··· Information given

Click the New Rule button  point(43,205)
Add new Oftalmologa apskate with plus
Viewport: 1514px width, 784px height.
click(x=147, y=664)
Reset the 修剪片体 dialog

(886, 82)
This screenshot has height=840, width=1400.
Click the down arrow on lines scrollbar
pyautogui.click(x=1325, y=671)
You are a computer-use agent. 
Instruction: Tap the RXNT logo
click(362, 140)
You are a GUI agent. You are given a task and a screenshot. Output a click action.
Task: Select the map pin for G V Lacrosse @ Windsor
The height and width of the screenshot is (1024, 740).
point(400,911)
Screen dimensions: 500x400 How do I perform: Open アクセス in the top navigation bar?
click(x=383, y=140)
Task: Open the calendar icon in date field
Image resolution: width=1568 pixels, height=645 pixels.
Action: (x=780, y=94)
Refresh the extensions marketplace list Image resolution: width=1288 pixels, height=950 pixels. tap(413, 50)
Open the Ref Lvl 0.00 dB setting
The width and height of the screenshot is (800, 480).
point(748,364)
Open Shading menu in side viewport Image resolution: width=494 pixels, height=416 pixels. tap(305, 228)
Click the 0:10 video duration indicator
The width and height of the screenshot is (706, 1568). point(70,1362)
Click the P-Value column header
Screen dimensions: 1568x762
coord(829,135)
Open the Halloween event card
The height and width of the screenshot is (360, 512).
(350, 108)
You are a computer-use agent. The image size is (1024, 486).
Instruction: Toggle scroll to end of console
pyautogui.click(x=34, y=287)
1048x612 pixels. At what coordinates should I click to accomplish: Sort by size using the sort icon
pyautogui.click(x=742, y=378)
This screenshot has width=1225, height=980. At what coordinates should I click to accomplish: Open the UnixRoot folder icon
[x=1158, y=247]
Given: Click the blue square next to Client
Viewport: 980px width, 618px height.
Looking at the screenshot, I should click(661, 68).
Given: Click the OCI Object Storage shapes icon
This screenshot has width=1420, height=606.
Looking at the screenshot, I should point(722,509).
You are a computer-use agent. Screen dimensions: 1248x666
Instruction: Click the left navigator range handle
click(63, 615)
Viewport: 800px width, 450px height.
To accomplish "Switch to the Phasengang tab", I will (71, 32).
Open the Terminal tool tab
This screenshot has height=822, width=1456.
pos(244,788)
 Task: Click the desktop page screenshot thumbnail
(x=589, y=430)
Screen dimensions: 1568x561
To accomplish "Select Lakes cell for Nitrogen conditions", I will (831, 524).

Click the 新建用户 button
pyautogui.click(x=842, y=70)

······

__Requirement__
Write each line of the data down again exactly as it reads.

__Result below__
Click the New Rule button  point(43,205)
Add new Oftalmologa apskate with plus
Viewport: 1514px width, 784px height.
click(x=147, y=664)
Reset the 修剪片体 dialog

(886, 82)
This screenshot has height=840, width=1400.
Click the down arrow on lines scrollbar
pyautogui.click(x=1325, y=671)
You are a computer-use agent. 
Instruction: Tap the RXNT logo
click(362, 140)
You are a GUI agent. You are given a task and a screenshot. Output a click action.
Task: Select the map pin for G V Lacrosse @ Windsor
The height and width of the screenshot is (1024, 740).
point(400,911)
Screen dimensions: 500x400 How do I perform: Open アクセス in the top navigation bar?
click(x=383, y=140)
Task: Open the calendar icon in date field
Image resolution: width=1568 pixels, height=645 pixels.
Action: (x=780, y=94)
Refresh the extensions marketplace list Image resolution: width=1288 pixels, height=950 pixels. tap(413, 50)
Open the Ref Lvl 0.00 dB setting
The width and height of the screenshot is (800, 480).
point(748,364)
Open Shading menu in side viewport Image resolution: width=494 pixels, height=416 pixels. tap(305, 228)
Click the 0:10 video duration indicator
The width and height of the screenshot is (706, 1568). point(70,1362)
Click the P-Value column header
Screen dimensions: 1568x762
coord(829,135)
Open the Halloween event card
The height and width of the screenshot is (360, 512).
(350, 108)
You are a computer-use agent. The image size is (1024, 486).
Instruction: Toggle scroll to end of console
pyautogui.click(x=34, y=287)
1048x612 pixels. At what coordinates should I click to accomplish: Sort by size using the sort icon
pyautogui.click(x=742, y=378)
This screenshot has width=1225, height=980. At what coordinates should I click to accomplish: Open the UnixRoot folder icon
[x=1158, y=247]
Given: Click the blue square next to Client
Viewport: 980px width, 618px height.
Looking at the screenshot, I should click(661, 68).
Given: Click the OCI Object Storage shapes icon
This screenshot has width=1420, height=606.
Looking at the screenshot, I should point(722,509).
You are a computer-use agent. Screen dimensions: 1248x666
Instruction: Click the left navigator range handle
click(63, 615)
Viewport: 800px width, 450px height.
To accomplish "Switch to the Phasengang tab", I will (71, 32).
Open the Terminal tool tab
This screenshot has height=822, width=1456.
pos(244,788)
 Task: Click the desktop page screenshot thumbnail
(x=589, y=430)
Screen dimensions: 1568x561
To accomplish "Select Lakes cell for Nitrogen conditions", I will (831, 524).

Click the 新建用户 button
pyautogui.click(x=842, y=70)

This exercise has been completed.